=== Document extract ===
========
Several years ago, a doper recommended Bluestone Perennials as a great, well-priced place to order perennial plants. I have been ordering from them ever since. Easily 90% of the plants in my flower beds are from them. Their pots were small, but that didn’t matter to anyone willing to wait a year for things to grow.
Now they’ve introduced larger, coir pots and jacked up their prices to match. Instead of $12-15 for a 3-pack of plants, they now want $8-12 apiece. BOO. Not competitive.
At auction. My mother manages to find every landscaping auction in her area. Most lots are much too large to bid on, but if you’re friendly you can typically buy individual plants from whoever wins each particular lot.
Grow your own from seed. You get lots of plants for relatively little cost.
Or look for a good perennial nursery in your region and plan a trip there once a year or so. The biggest one hereabouts offers many perennials for $5 a pot, which beats what you’re quoting for Bluestone by a lot, not even counting shipping costs.
There are a couple of farmers who sell perennials at my local farmer’s market. I used to buy a lot of flowers there when I had my Saturday mornings free. Also, the local health food stores often carry flowers.
I find really cheap perennials on the mark-down shelf at Lowe’s. They’re a little unpredictable–often you have no idea what color flower you’re getting, etc, but it’s kind of fun and I enjoy nursing them back to health and seeing what I have next year.
Home Depot carries good quality plants for a good price. I used to landscape almost completely from Target’s Garden Center, but the garden center in my Target died and now I can’t find herbs in 4" pots for less than $2 anymore.
========
=== Prompt 1 ===
In one to three sentences, explain why the small pots from Bluestone Perennials didn't matter, according to the discussion of where to buy perennials.
=== Prompt 2 ===
In the discussion of where to buy perennials, what price does the biggest nursery near one writer charge for many perennials?
=== Prompt 3 ===
Carry on the discussion of where to buy inexpensive perennials from the point where it stops.
The material that comes next has no connection to the text on buying perennial plants.

=== Dataset entries ===
========
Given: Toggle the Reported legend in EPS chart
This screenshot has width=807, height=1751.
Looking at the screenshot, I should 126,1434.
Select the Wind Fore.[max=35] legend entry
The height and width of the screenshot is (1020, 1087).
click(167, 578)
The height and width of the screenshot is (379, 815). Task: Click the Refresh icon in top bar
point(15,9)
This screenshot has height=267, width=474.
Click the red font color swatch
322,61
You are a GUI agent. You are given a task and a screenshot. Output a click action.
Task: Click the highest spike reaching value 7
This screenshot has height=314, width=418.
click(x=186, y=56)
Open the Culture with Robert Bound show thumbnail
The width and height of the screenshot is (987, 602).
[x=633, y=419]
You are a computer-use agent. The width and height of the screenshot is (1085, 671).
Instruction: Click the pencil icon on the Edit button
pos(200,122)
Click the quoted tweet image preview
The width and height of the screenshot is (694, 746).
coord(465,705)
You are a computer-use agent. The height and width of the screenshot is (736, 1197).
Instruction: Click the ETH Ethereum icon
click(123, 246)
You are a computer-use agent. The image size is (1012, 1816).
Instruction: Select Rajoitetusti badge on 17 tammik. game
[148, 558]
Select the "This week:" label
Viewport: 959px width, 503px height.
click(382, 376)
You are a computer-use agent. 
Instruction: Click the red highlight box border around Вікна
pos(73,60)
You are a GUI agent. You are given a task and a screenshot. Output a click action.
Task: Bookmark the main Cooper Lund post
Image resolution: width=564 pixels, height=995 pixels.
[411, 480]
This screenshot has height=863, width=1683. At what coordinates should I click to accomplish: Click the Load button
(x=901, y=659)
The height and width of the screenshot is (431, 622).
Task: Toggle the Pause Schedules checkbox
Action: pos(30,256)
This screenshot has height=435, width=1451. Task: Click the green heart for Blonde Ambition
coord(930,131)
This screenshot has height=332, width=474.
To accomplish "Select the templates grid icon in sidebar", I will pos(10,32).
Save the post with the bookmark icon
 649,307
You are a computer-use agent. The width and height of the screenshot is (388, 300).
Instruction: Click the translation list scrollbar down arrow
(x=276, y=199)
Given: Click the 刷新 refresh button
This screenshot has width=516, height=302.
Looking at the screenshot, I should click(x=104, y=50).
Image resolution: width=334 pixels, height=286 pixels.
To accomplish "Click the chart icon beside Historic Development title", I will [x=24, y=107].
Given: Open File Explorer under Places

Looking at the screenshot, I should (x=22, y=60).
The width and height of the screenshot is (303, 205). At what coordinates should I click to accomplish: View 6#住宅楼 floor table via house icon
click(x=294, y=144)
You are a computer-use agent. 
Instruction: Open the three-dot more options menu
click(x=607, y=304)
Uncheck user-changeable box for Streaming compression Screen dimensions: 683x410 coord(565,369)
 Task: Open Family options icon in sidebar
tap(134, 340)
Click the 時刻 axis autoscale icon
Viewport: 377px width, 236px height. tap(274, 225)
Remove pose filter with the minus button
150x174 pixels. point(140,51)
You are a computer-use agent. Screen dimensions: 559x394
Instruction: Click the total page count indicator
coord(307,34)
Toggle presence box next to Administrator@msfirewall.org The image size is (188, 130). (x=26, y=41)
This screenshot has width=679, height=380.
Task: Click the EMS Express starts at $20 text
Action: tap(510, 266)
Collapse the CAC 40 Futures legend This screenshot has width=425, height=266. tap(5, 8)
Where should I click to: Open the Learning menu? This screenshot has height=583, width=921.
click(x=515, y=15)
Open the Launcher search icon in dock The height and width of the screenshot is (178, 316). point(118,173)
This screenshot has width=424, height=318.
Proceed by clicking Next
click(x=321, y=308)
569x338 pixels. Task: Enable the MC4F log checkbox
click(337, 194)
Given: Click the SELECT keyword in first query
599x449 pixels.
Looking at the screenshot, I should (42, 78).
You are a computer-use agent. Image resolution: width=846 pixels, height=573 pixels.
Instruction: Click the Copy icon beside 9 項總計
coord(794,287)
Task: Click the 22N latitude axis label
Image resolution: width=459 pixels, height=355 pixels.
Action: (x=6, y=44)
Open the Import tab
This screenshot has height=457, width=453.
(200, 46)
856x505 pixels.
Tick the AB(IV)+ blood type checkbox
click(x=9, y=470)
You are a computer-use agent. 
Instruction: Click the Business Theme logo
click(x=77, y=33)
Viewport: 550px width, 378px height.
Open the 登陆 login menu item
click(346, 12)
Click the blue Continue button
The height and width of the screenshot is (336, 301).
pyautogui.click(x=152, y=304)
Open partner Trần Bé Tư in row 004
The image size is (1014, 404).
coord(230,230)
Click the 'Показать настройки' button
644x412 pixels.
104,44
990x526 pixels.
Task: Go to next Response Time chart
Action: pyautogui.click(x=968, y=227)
========
=== Answer area 1 ===
The small pots didn't matter to anyone willing to wait a year for the plants to grow.

=== Answer area 2 ===
It offers many perennials for $5 a pot.

=== Answer area 3 ===
Even though I preferred the old sizes/prices at Bluestone, I would still probably just watch for the seasonal sales at Bluestone and buy from them. Their plants have a reputation for being very healthy and I think it is important to buy from places that care about growing healthy stock. For example I would never buy hosta from a big box store like Home Depot nowadays since hosta virus X is now a huge problem with hostas. Even though hostas are cheap there, it’s not worth it if a diseased plant ends up spoiling other plants in the garden.
Bluestone also has a reputation for being very generous about replacing plants that die after shipment, which is why I do kind of think they’re still worth paying a little more.
Is there a garden club in your area? I purchased some very nice roses for $2.50 ea. at a garden club sale. They had a decent selection of plants and good prices. As a plus the money they make funds a scholarship. If you join a garden club you may even get plants for free.
White Flower Farms. May be out of your price range, but excellent rep and beautiful plants. Trivia: Started by Jane Grant, one of the co-founders of The New Yorker and, at the time, wife of Harold Ross.
My only concern with buying plants at places like Home Depot (well, add hosta virus to the list, too) is buying shrubs there - I buy cheap plants everywhere, but I buy my shrubs at the greenhouse (usually - I broke my own rule for a fantastic sale this summer). I’ve bought tons of great perennials at Home Depot, WalMart, Canadian Tire, wherever.
Another way to go is not to buy your perennials until late in the season - once they go on serious discount. You’ve still got plenty of time for the plants to take, and once a leggy, rootbound plant gets in the ground, they usually come around in no time. Some plants even prefer a later transplant. You do have to watch that the new transplants don’t get too dry or sunburnt in the heat of summer, though.
Color me as impressed that you can buy decent plants from the internets. I’m going to pass this along to my mom and future MIL, who complain about how the quality has gone down while the price has gone up for plants recently.
Soooo… are any of those carnivorous plants nasty enough to fight off the deer? 'Cuz we got deer issues.
Thanks for all of the suggestions. I have catalogues for a couple of these places (and I’m sure they’ve all got websites). I’ll start a-browsing. I need me some deer-proof groundcovers.
I was just reading some gardening article recently that said something about there not really being any plants that will deter deer. Resorts in the mountains that have deer and sheep eating their plants all winter have mesh around the bottom six feet or so of the shrubs; that seems to be about the only way to deter deer.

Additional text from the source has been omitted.